7.Three things I can do:
Read Fast,
Make People Smile
8. Three ways to describe my personality:
9. Three things I can't do:
Watch men hurting Women
Watch Golf,
Do Yoga
10. Three things I think you should listen to:
Barenaked Ladies,
the Howling Wind on a Dark Night
Rain hitting the Ground
11. Three things you should never listen to:
Organized Religion,
Never take relationship advice from single people
12. Three things I'd like to learn:
Next weeks lotto numbers,
If nothing sticks to teflon then how they get teflon to stay on the pans?
Is there intelligence out there
13. Three favorite foods:
Homemade Hamburgers
Buffalo Chicken strips
Fried Mozzarella
14. Three beverages I drink regularly:
15. Three shows I watched as a kid:
Thundaar the Barbarian
Spider-Man and his Amazing Friends
Incredible Hulk
16. Three people I'm tagging (to do this):
I'm not tagging anyone. If you like it do it, if not then don't

Friday, December 01, 2006

Holiday top ten

It's time for a Christmas top ten! That's right, while many may consider it too early for holiday music, well I for one want the end of the year here as quickly as possible, so I'm starting christmas early.

1. Driving Home for Christmas - Chris Rae
2. O Come Emmanuel - Jaci Valesquz
3. Merry Christmas Everybody - Slade
4. Snow is Falling - Shakin Stephen
5. All I Want for Christmas is a Real Good Tan - Kenny Chesney
6. All Want For Christmas is You - My Chemical Romance
7. Katy's Christmas Card - John Schneider
8. Santa Bring My Baby Back to Me - Elvis
9. One Wish for Christmas - Whitney Houston
10. Snowmieser/Heatmieser - Big Bad Voodoo Daddy

and my extra holiday cheer:

1. Deck the Halls - SheDaisy
2. The Christmas Song - Nat king Cole

On a Rainy December Day

So it's been a bit of up and downs lately.

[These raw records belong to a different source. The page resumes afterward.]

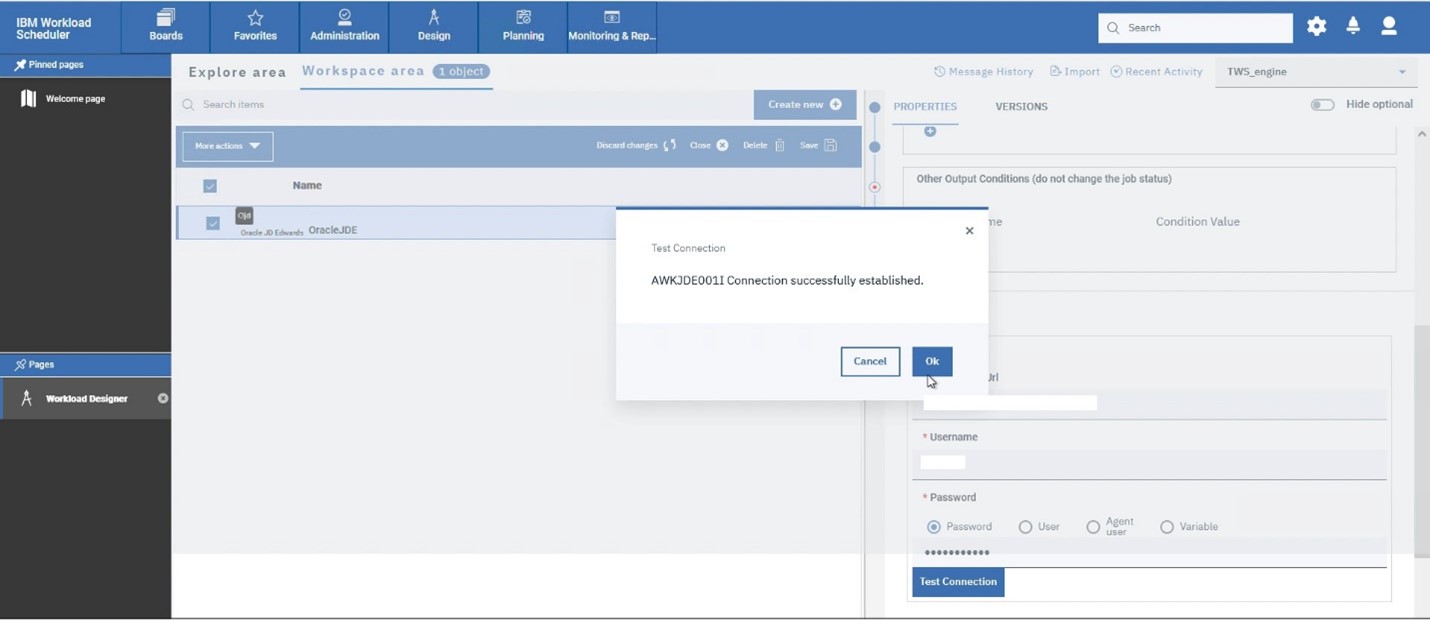This screenshot has height=626, width=1430.
Task: Click Ok in the Test Connection dialog
Action: [932, 362]
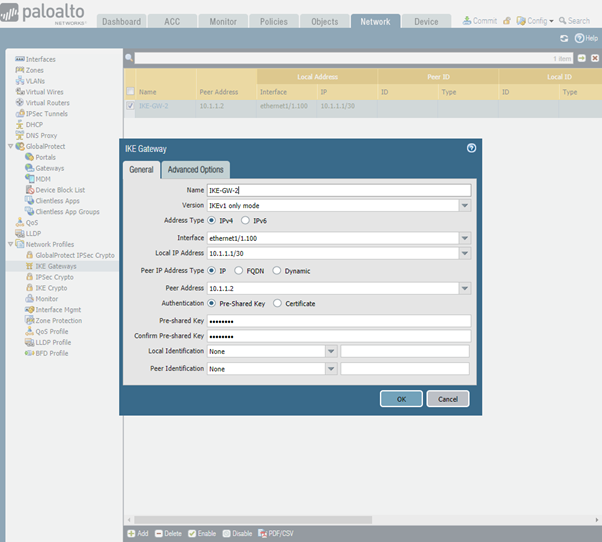Screen dimensions: 602x542
Task: Click the refresh icon next to Help
Action: [564, 38]
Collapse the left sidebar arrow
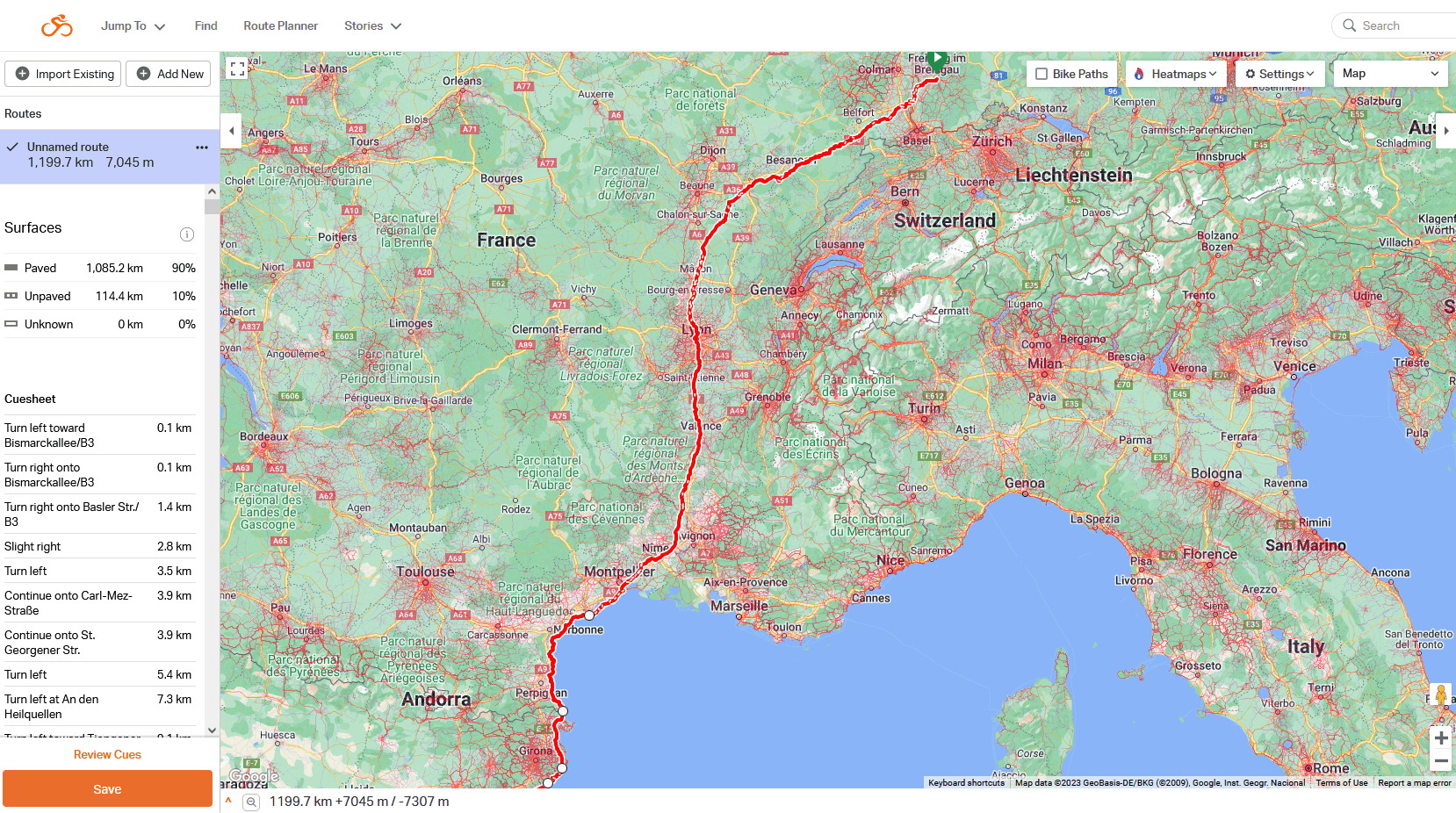The width and height of the screenshot is (1456, 813). click(231, 131)

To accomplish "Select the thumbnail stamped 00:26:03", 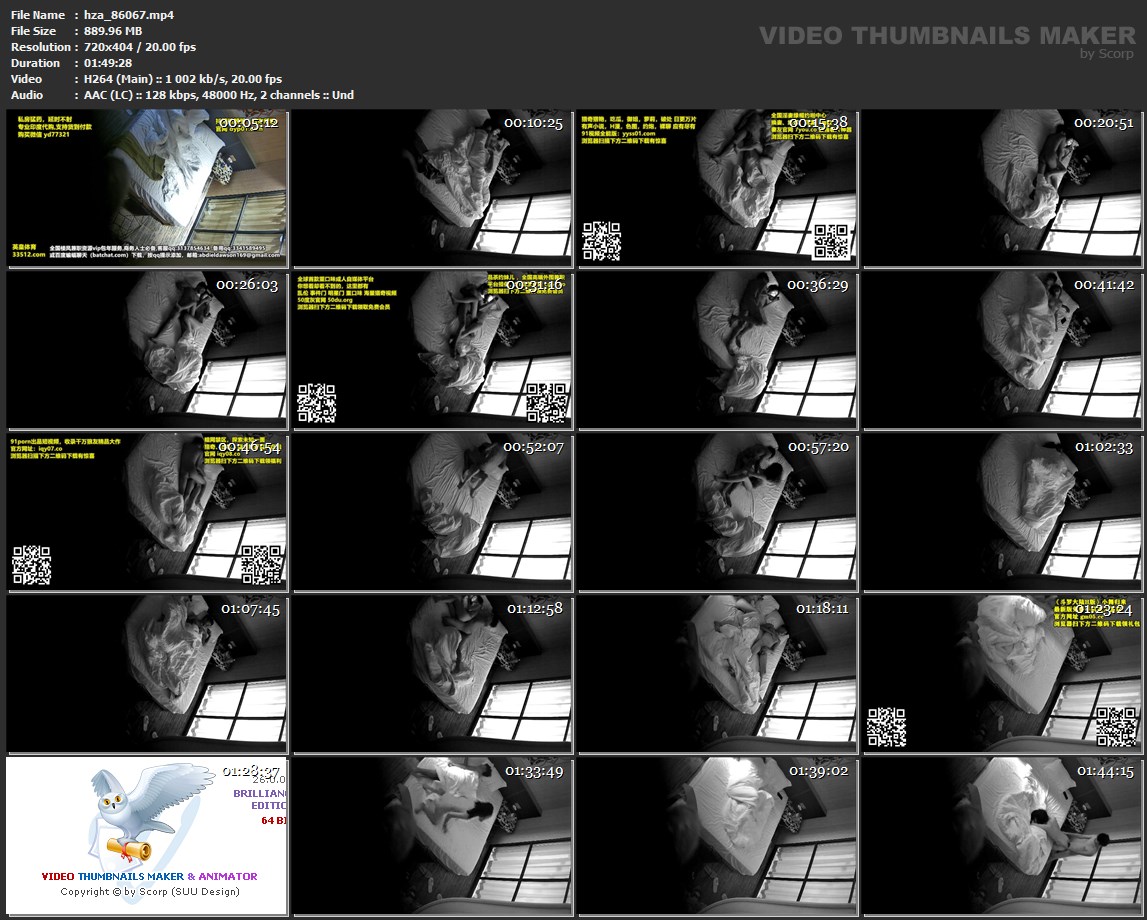I will click(147, 350).
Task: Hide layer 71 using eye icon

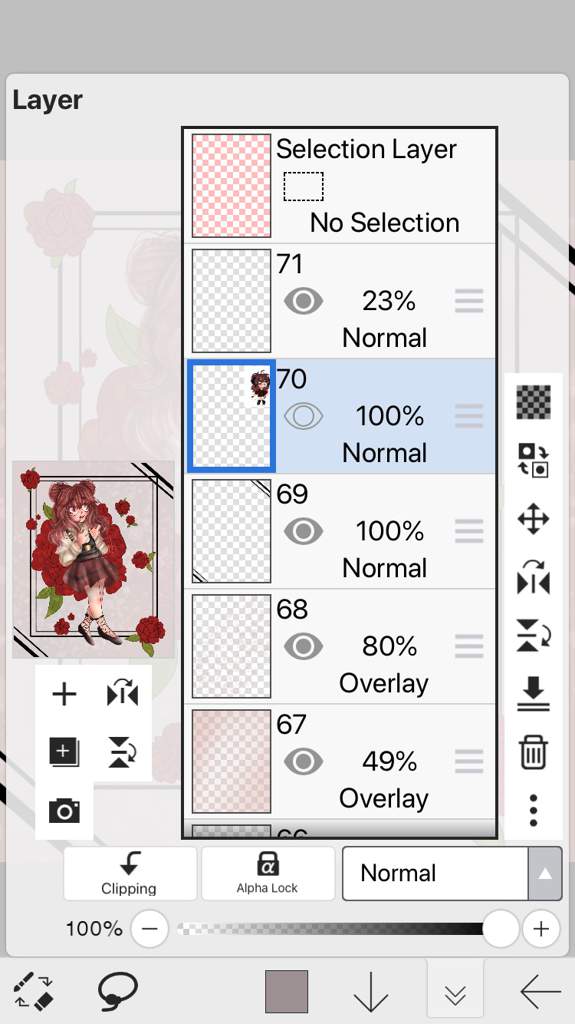Action: tap(303, 302)
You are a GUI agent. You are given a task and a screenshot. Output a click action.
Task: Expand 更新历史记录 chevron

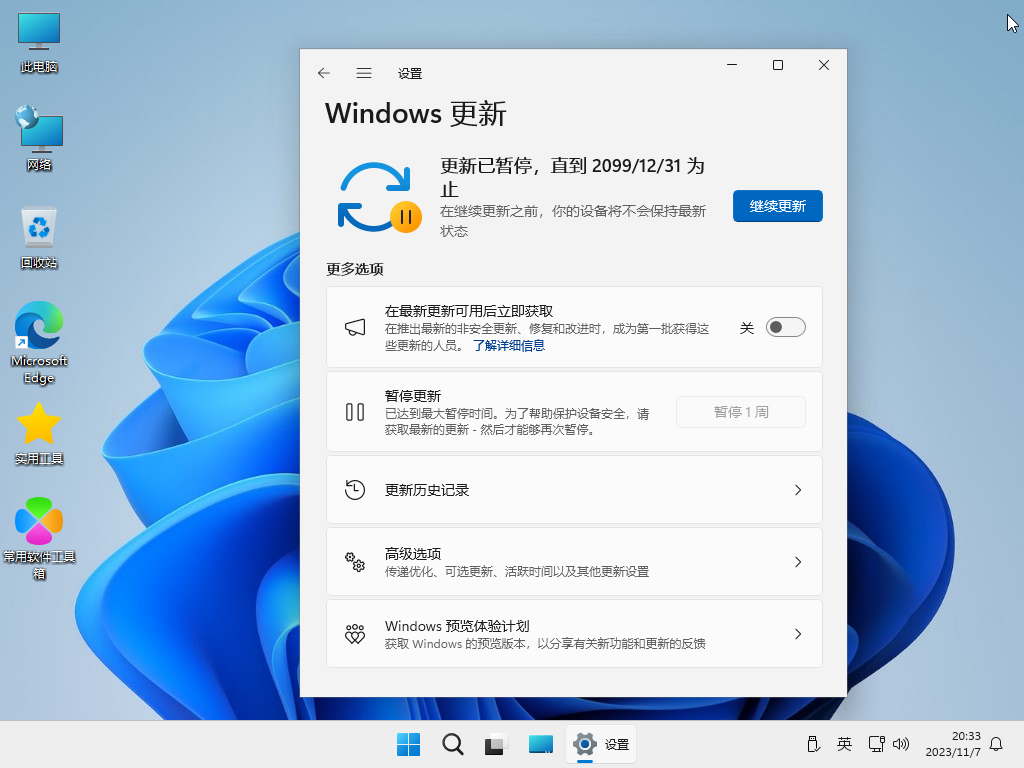tap(797, 490)
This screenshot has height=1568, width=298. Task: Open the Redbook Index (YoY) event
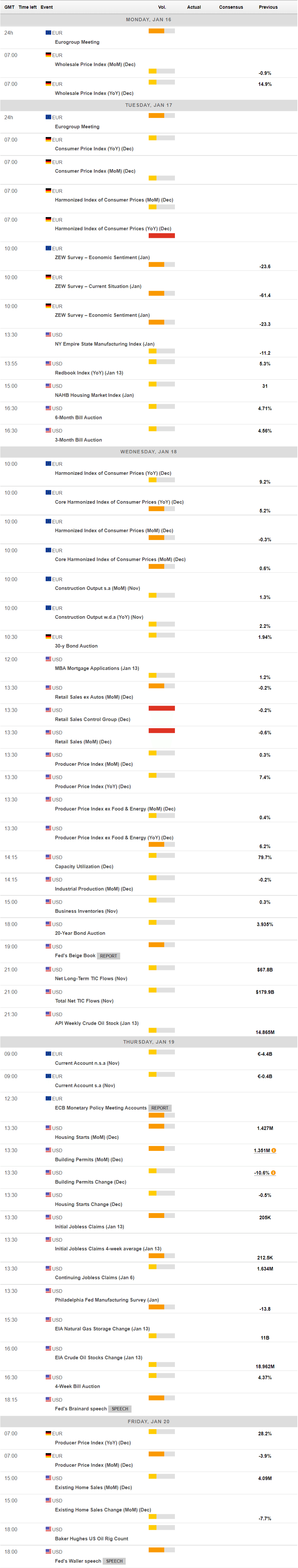click(89, 372)
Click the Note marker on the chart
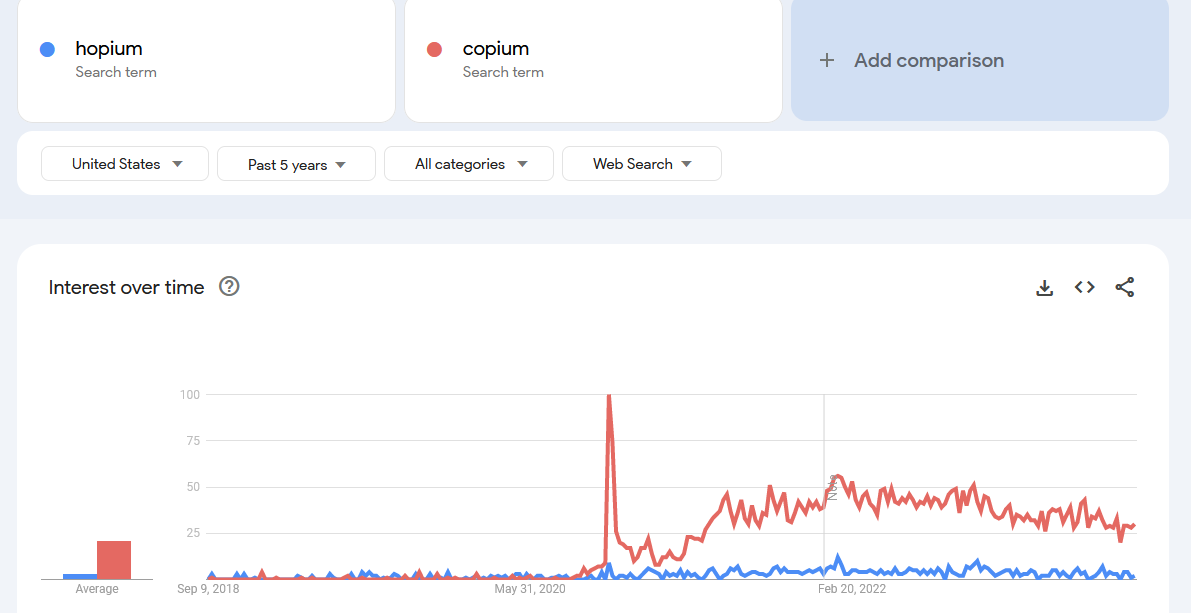The height and width of the screenshot is (613, 1191). pyautogui.click(x=832, y=488)
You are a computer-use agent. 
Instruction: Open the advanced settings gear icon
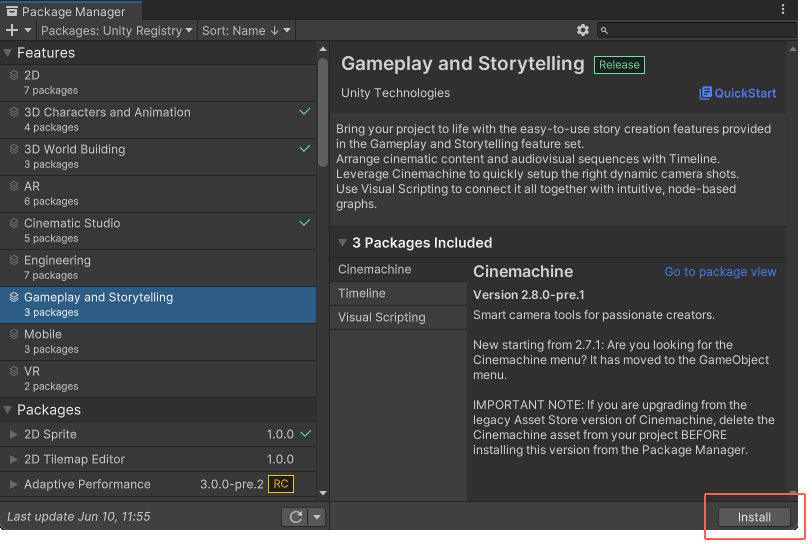[x=583, y=31]
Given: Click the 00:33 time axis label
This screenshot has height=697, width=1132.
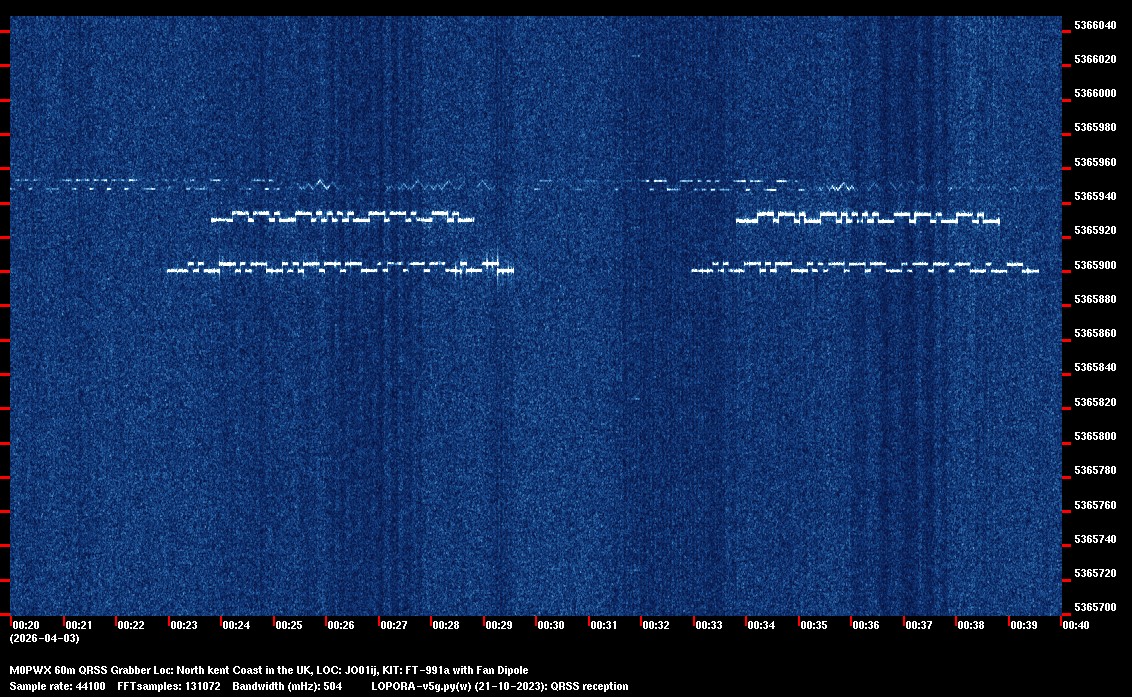Looking at the screenshot, I should coord(709,625).
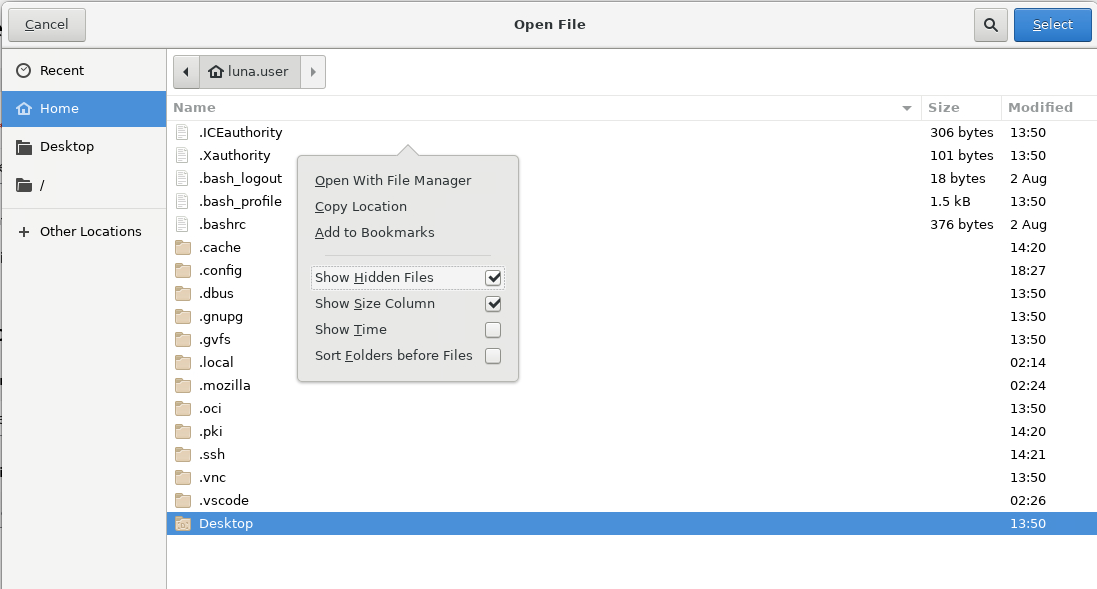Uncheck the Show Hidden Files checkbox
This screenshot has width=1097, height=589.
493,278
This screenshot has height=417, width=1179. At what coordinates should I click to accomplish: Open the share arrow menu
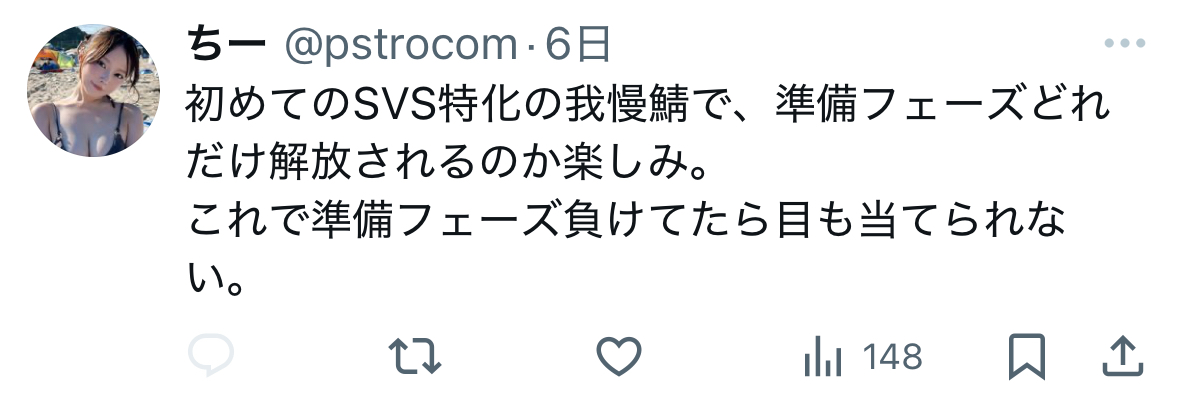click(1123, 356)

No news from the doctor on how bad my Mom's cancer might be. No news from Yale on the job. We have an offer on the house finally, which means we might have to move out before Christmas. (and I just finished putting up all the holiday decorations too). Just feel like things are stangnant right now, waiting around for anything to happen.
Ok, while I was writing this the doctor called. He can find no signs of cancer in my Mom. If it is there it's so small that he can't see it. He;'s still going to go over it again with another doctor, but so far it looks good.
Man, thats a wieght and a half lifted at least.
Thank you all for your support during this crap, it means a lot to me.
I'm going to go sit with my Mom for a bit, my post will wait for now.